XicorAttention: Time Series Transformer Using Attention with Nonlinear Correlation
This work addresses the limitation of existing attention mechanisms in time series forecasting for applications requiring nonlinear dependency modeling, representing an incremental improvement.
The paper tackled the problem of capturing nonlinear dependencies in time series forecasting by proposing XicorAttention, a novel attention mechanism based on Chatterjee's rank correlation coefficient, which improved forecasting accuracy by up to 9.1% compared to existing models.

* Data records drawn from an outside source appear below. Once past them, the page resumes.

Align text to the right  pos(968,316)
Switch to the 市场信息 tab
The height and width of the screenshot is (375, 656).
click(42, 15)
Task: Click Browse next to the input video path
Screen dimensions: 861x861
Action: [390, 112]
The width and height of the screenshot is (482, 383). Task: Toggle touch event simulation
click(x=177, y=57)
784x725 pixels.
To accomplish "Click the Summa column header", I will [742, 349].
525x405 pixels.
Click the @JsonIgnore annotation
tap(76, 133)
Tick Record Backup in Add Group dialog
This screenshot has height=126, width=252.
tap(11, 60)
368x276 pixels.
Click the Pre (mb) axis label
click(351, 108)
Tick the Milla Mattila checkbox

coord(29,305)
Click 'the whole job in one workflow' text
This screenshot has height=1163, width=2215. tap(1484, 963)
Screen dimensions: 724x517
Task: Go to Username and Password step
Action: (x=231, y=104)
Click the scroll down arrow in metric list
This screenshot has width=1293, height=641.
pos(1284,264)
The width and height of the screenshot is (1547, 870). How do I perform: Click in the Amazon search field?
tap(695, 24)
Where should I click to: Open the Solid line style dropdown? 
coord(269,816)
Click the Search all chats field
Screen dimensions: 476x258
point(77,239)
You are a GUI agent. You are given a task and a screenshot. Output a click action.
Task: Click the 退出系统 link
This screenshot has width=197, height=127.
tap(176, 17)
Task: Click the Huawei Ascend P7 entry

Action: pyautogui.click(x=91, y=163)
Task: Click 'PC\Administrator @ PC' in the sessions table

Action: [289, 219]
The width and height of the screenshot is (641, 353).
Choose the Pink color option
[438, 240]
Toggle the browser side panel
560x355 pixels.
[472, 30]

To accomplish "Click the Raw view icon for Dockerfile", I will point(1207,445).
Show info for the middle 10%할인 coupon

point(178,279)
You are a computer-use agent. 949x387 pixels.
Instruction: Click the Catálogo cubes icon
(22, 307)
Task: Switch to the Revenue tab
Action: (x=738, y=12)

Various Transformer-based models have been proposed for time series forecasting. These models leverage the self-attention mechanism to capture long-term temporal or variate dependencies in sequences. Existing methods can be divided into two approaches: (1) reducing computational cost of attention by making the calculations sparse, and (2) reshaping the input data to aggregate temporal features. However, existing attention mechanisms may not adequately capture inherent nonlinear dependencies present in time series data, leaving room for improvement. In this study, we propose a novel attention mechanism based on Chatterjee's rank correlation coefficient, which measures nonlinear dependencies between variables. Specifically, we replace the matrix multiplication in standard attention mechanisms with this rank coefficient to measure the query-key relationship. Since computing Chatterjee's correlation coefficient involves sorting and ranking operations, we introduce a differentiable approximation employing SoftSort and SoftRank. Our proposed mechanism, ``XicorAttention,'' integrates it into several state-of-the-art Transformer models. Experimental results on real-world datasets demonstrate that incorporating nonlinear correlation into the attention improves forecasting accuracy by up to approximately 9.1\% compared to existing models.